Algérie

Tebboune met fin aux fonctions d’un wali en Algérie

Un nouveau changement a été officialisé à la tête de la wilaya de Constantine. Le président de la République, Abdelmadjid Tebboune, a signé aujourd’hui un décret présidentiel mettant fin aux fonctions d’Abdelkhalek Sayouda, wali en poste dans la capitale de l’Est algérien. Pour le remplacer, le chef de l’État a désigné Kamal-Eddine Kerbouche, qui occupait jusqu’à présent le poste de wali de Béjaïa, a annoncé la Présidence de la République cet après-midi.

Béjaïa est désormais placée sous intérim en attendant la nomination d’un nouveau wali. Le départ de Kamal Eddine Kerbouche laisse temporairement vacant ce poste. Pour assurer la continuité administrative, le président Tebboune a chargé Said Yahiaoui, secrétaire général de la wilaya, de gérer la situation par intérim. Cette mesure garantit le bon fonctionnement des institutions locales jusqu’à la désignation d’un successeur permanent.

Ce mécanisme d’intérim confié au secrétaire général est une pratique bien établie dans l’administration algérienne. Il avait notamment été appliqué en février 2026 lors du remplacement du wali de Tiaret, Saïd Khalil, dont la gestion courante avait été confiée au secrétaire général Rabah Mourad Yezza en attendant une nomination officielle.

La wilaya de Béjaïa représente des enjeux économiques considérables. Son port, ses zones industrielles et son tissu de PME en font un territoire dont la gouvernance ne peut souffrir d’un vide prolongé. La nomination d’un nouveau wali devrait intervenir dans les prochaines semaines.

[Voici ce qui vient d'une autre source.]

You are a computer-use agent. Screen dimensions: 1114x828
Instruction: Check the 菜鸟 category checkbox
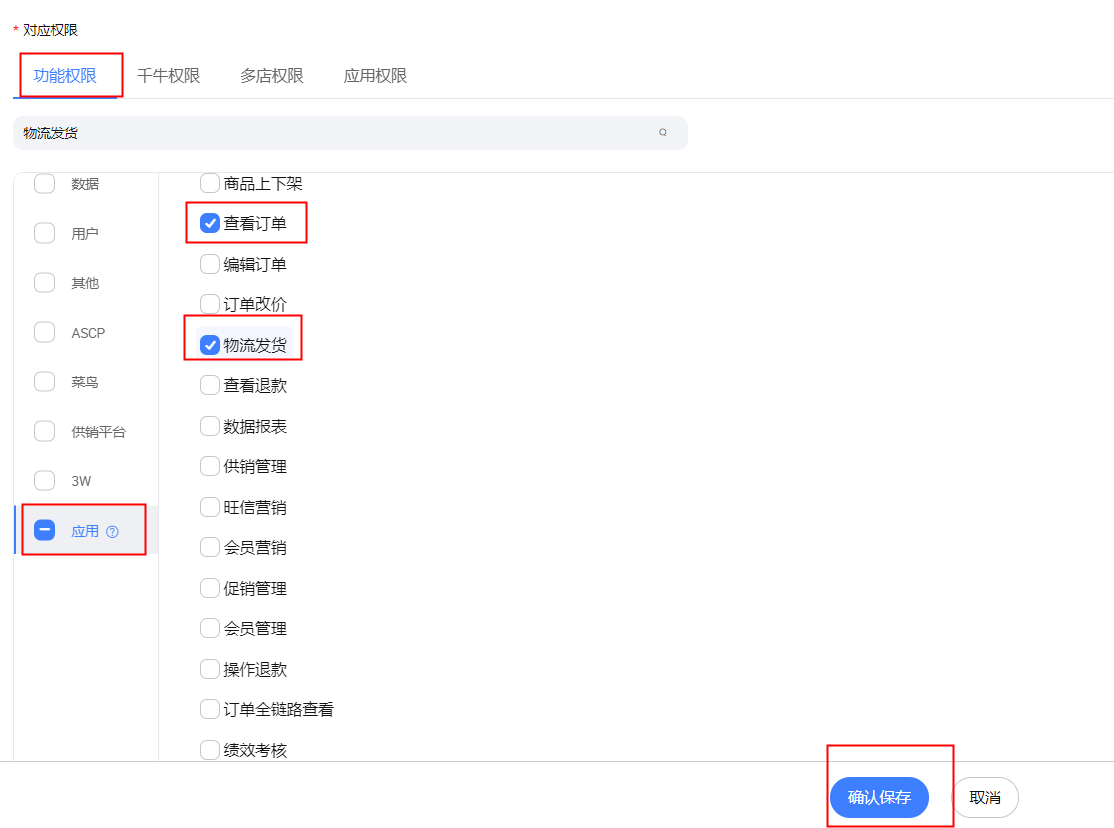pos(45,382)
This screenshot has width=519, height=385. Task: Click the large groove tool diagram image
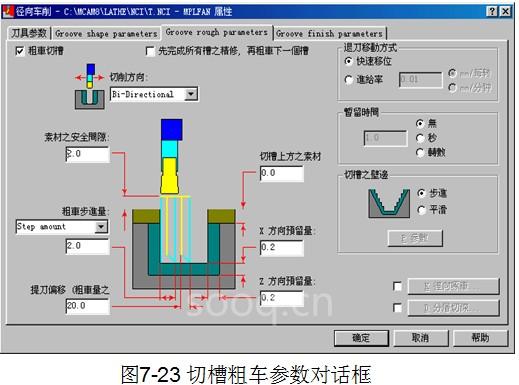pyautogui.click(x=184, y=203)
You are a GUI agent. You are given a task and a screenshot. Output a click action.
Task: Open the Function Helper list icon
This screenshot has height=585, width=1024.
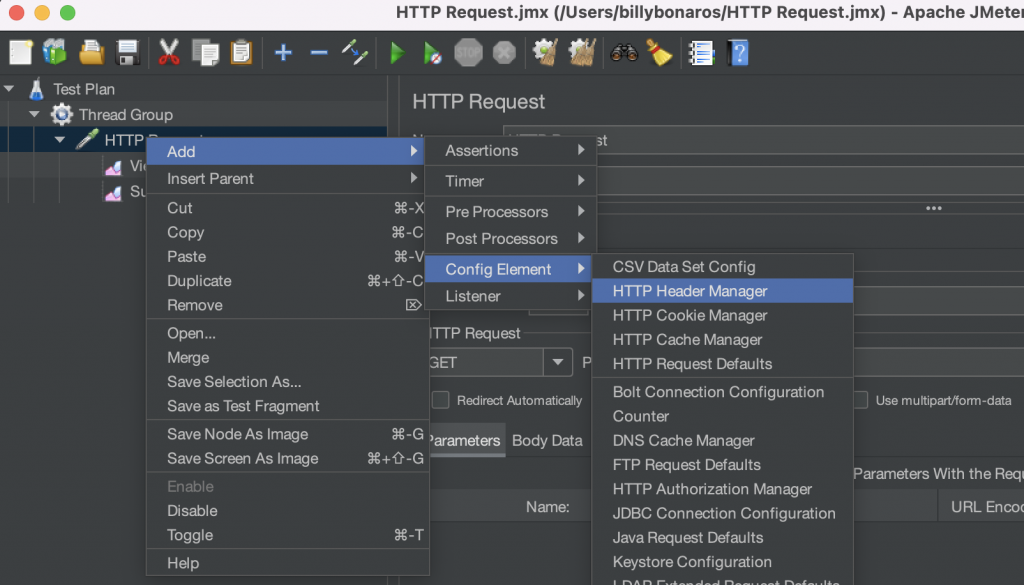point(701,52)
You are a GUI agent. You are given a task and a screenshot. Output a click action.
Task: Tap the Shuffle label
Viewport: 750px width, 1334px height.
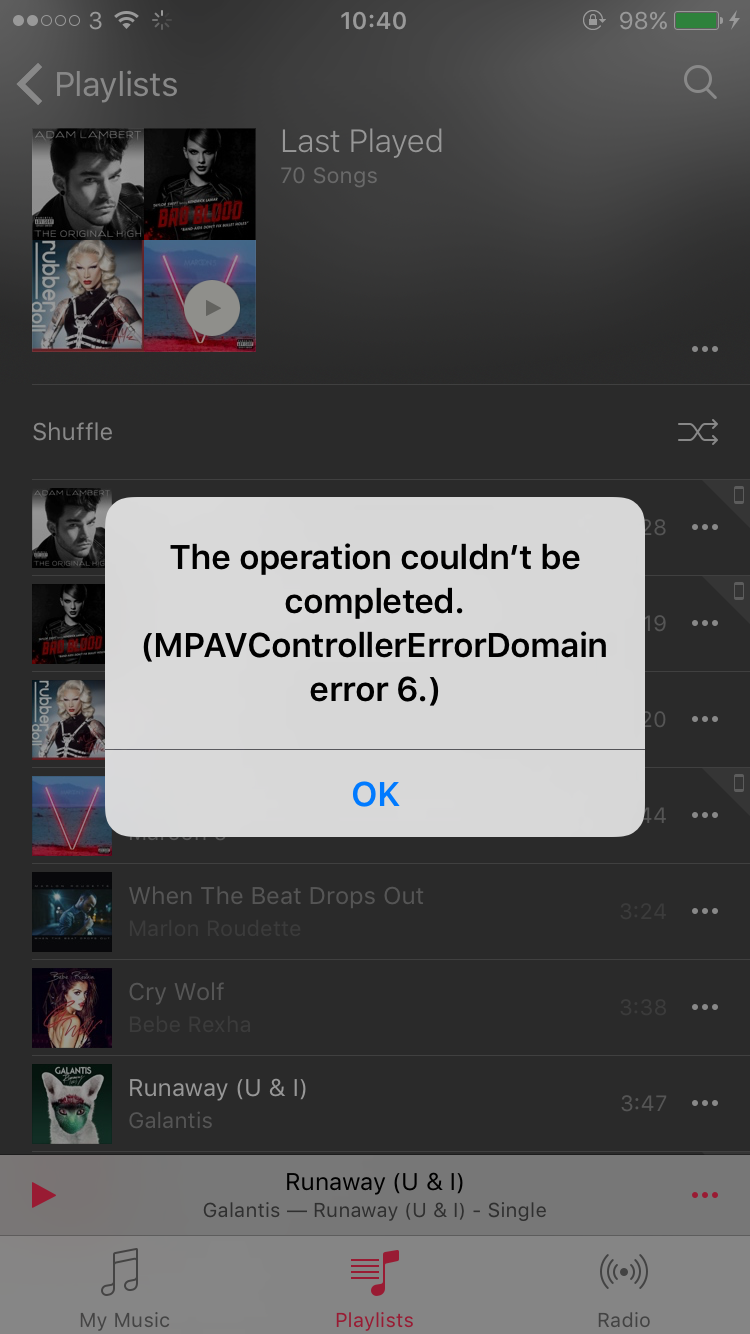coord(72,432)
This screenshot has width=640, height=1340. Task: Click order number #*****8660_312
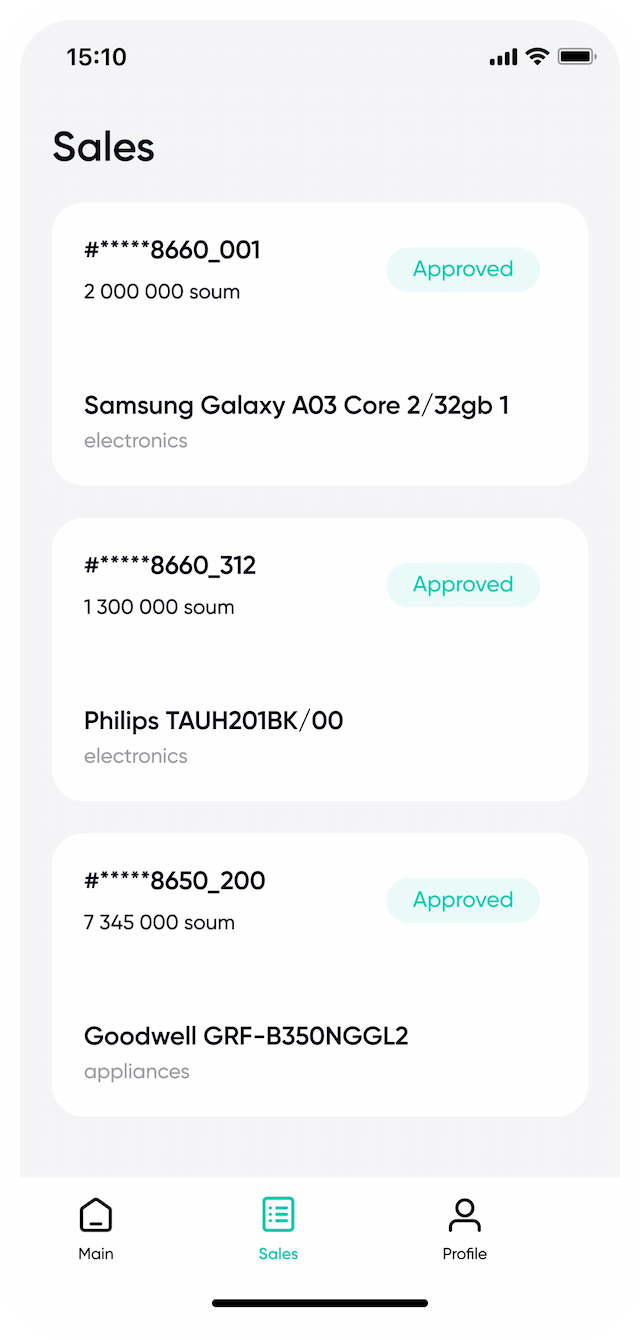coord(170,566)
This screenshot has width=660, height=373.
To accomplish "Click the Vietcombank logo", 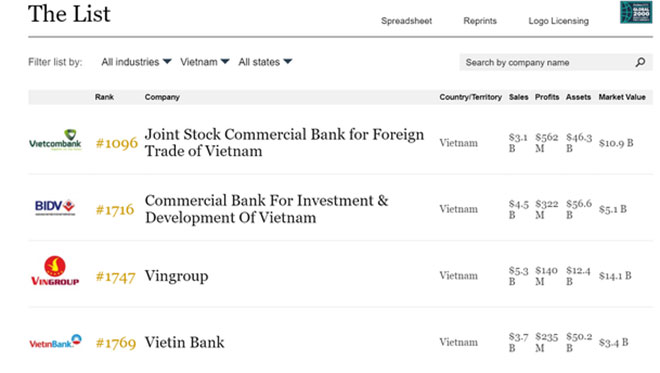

Ce mouvement au sein du corps des walis s’inscrit dans une série de décisions prises par le président Tebboune pour remodeler l’administration locale et centrale du pays. En mai 2026, plusieurs conseillers à la Présidence de la République avaient été relevés de leurs fonctions, dont Farid Yaïci, chargé des finances et des marchés publics, et Mohamed Hammouche, conseiller aux affaires juridiques.

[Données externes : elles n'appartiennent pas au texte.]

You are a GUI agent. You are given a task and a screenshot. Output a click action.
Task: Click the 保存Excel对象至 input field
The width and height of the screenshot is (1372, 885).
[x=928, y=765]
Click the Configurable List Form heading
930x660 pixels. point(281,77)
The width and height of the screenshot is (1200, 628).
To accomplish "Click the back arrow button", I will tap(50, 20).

Plus largement, l’Algérie traverse une phase de restructuration administrative profonde. La création, actée par décret présidentiel, de 11 nouvelles wilayas portant le total à 69 entités territoriales illustre cette volonté de rapprocher l’administration des citoyens et de rééquilibrer le développement entre les régions. Dans ce contexte, les nominations à la tête des wilayas existantes prennent une dimension stratégique accrue.

Chaque mouvement dans le corps des walis est observé comme un signal sur les priorités du chef de l’État en matière de gouvernance territoriale. La désignation de Kamal-Eddine Kerbouche à Constantine, l’une des métropoles les plus peuplées et les plus symboliques du pays, ne fait pas exception à cette règle.